In the passage below about the Nnee, can you swap "journeys" for "travels" and write out the part that begins at the words "During my current" and stops after "and soon future."?

Extract to read
======

During my current journeys through Europe I have come upon many
place of historical significance to the Nnee (like the Ndee, the
Nnee people are known to English speakers as Western Apache).
Although we have played a part in the formation of this world as we
know it, many of our own Nnee don’t realize how much we have
influence upon our beautiful Earth-Is-Woman. My trips abroad have
given me occasion to reflect on the influence we have upon the world
of the past, present and soon future.
In the past, as far back as the 1540s, the Nnee were making
treaties of peace between the king and queen of both Castille and
Aragon, or now current Spain. The Nnee women were being trafficked
by beaver fur merchants as part of the bigger slave trade that was
happening at this time. Slavery in the new world actually has it
roots not in the black slave trade but the trading of our Nnee women
to Spain and Europe as the Native slave trade that began in
Caribbean spread west. We must also take into account the mining of
gold, silver, and copper in our lands for the profiteering of the
Crowns of Castille and Aragon after gaining permission of the Nnee.

======

Given information
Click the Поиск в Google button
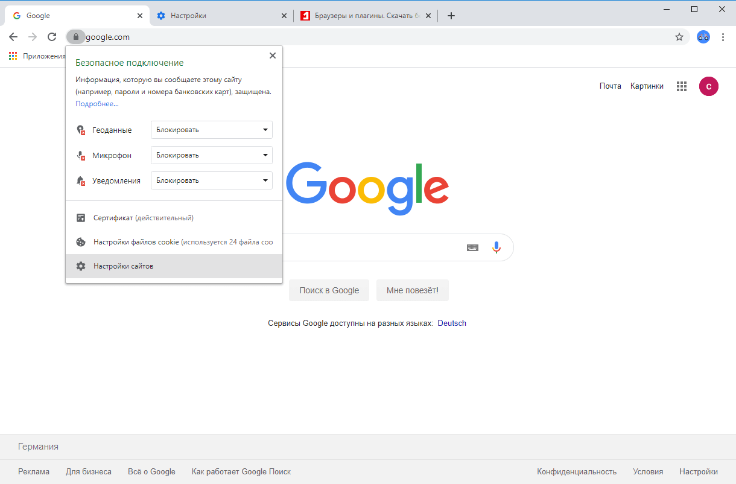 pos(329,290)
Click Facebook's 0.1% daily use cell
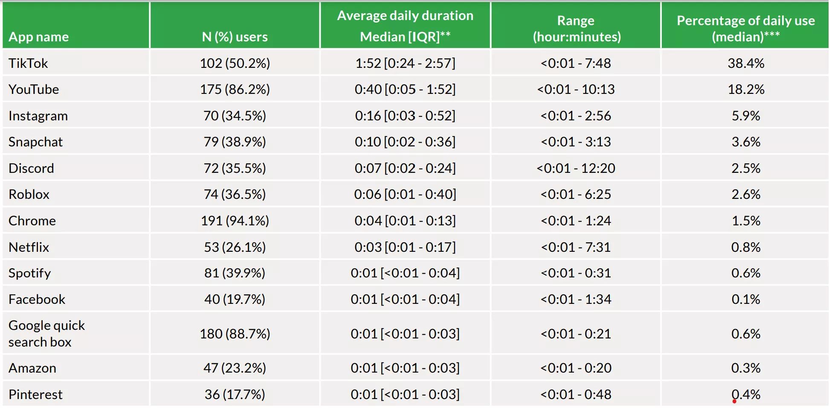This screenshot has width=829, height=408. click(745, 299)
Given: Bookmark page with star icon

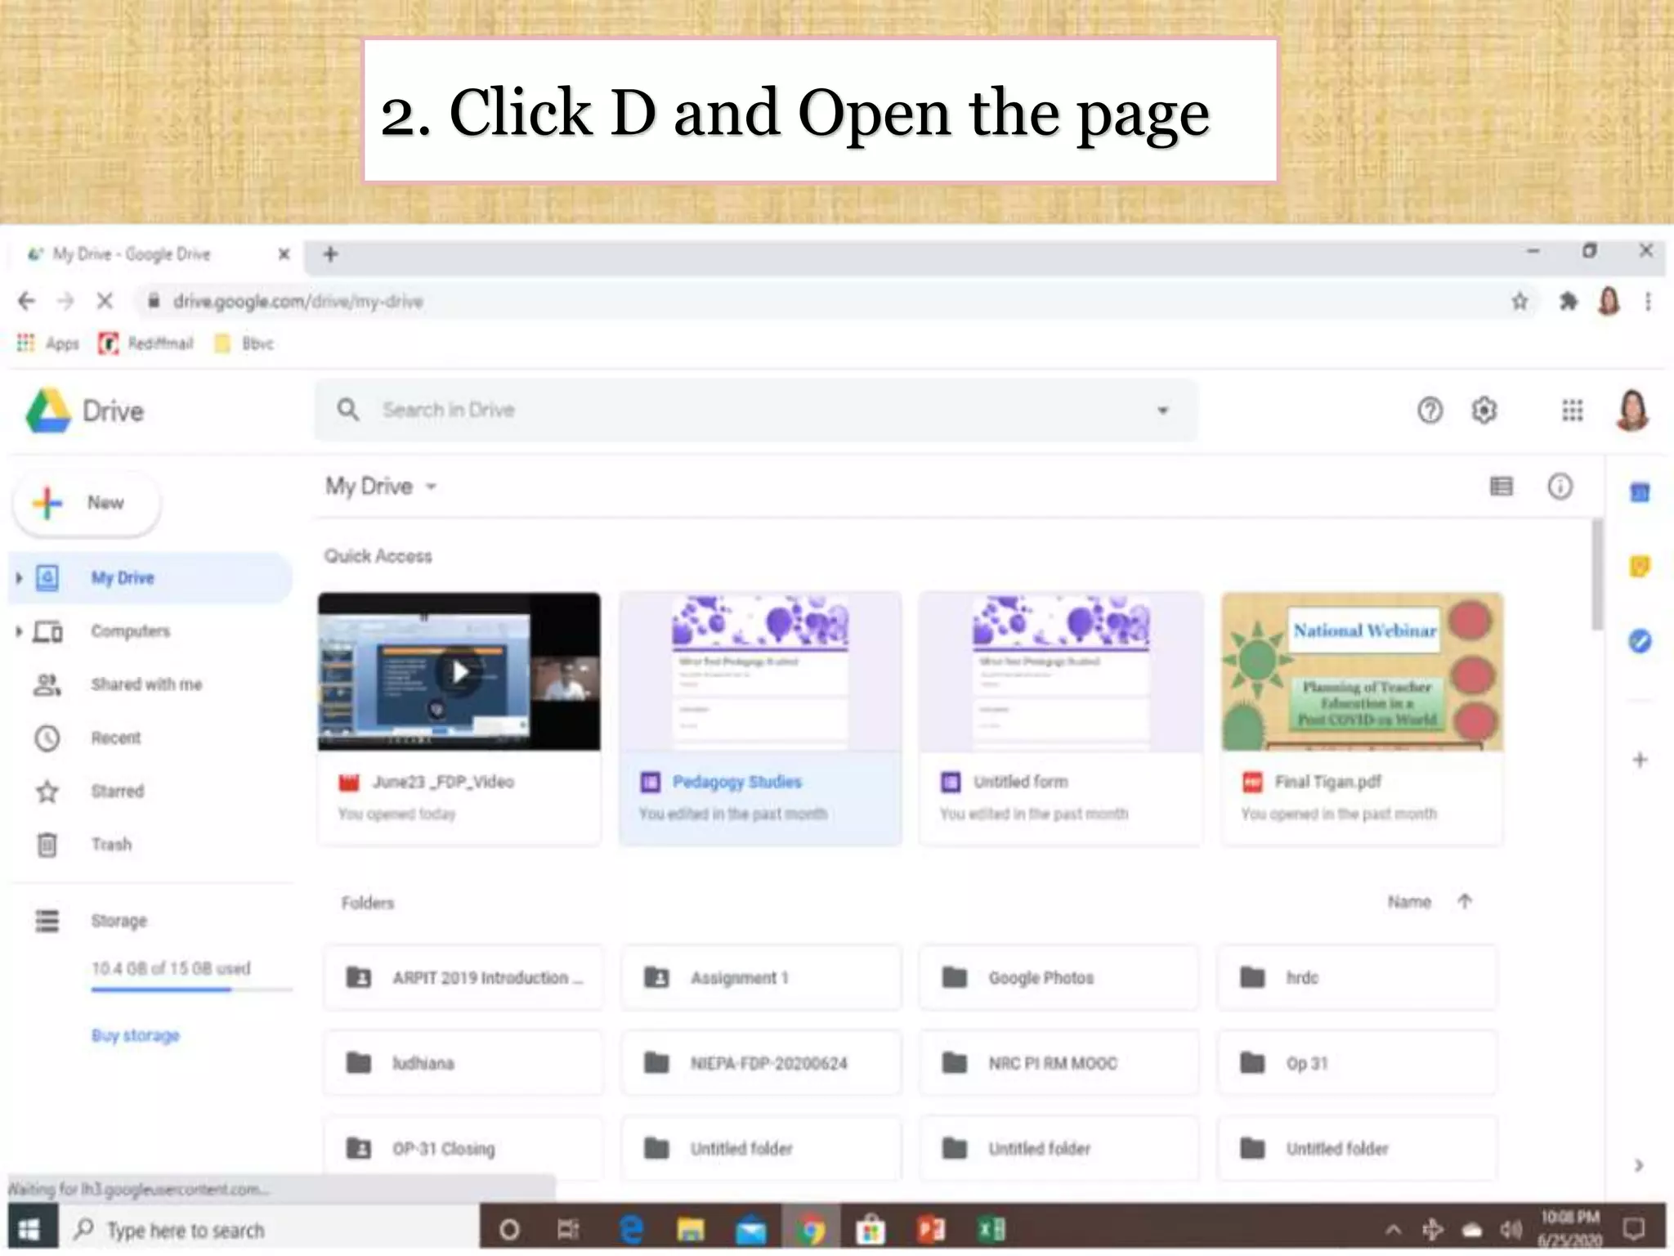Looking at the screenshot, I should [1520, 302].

======

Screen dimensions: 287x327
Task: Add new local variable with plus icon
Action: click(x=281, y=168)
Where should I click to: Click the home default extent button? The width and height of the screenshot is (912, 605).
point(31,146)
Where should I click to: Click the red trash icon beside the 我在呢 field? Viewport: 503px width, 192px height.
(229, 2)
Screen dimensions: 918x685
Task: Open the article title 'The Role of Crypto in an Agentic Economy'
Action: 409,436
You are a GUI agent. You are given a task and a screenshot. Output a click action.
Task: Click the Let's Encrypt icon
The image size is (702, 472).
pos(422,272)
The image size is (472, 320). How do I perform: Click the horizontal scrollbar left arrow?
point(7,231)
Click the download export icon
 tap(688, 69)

======

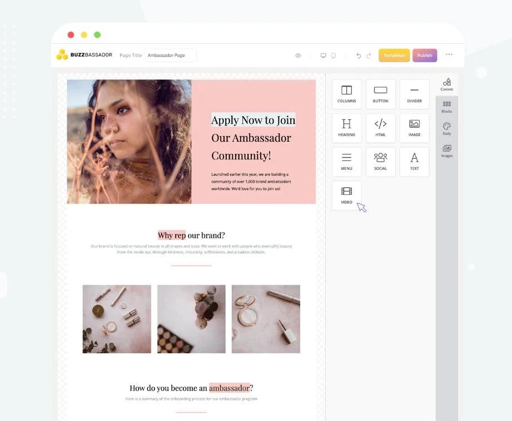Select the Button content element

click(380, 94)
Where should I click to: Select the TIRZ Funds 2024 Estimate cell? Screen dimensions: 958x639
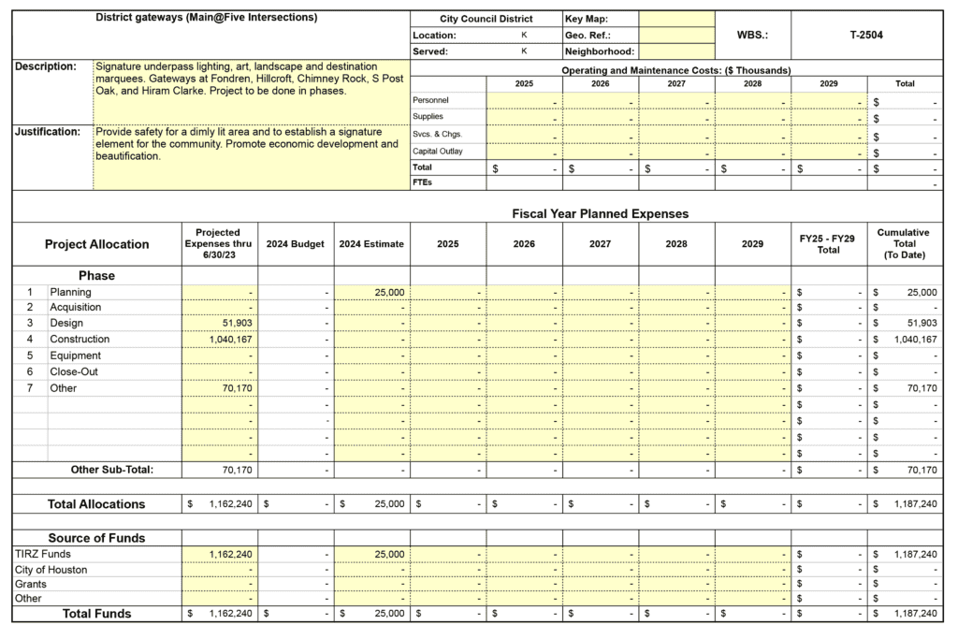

======

Expected answer
During my current travels through Europe I have come upon many
place of historical significance to the Nnee (like the Ndee, the
Nnee people are known to English speakers as Western Apache).
Although we have played a part in the formation of this world as we
know it, many of our own Nnee don’t realize how much we have
influence upon our beautiful Earth-Is-Woman. My trips abroad have
given me occasion to reflect on the influence we have upon the world
of the past, present and soon future.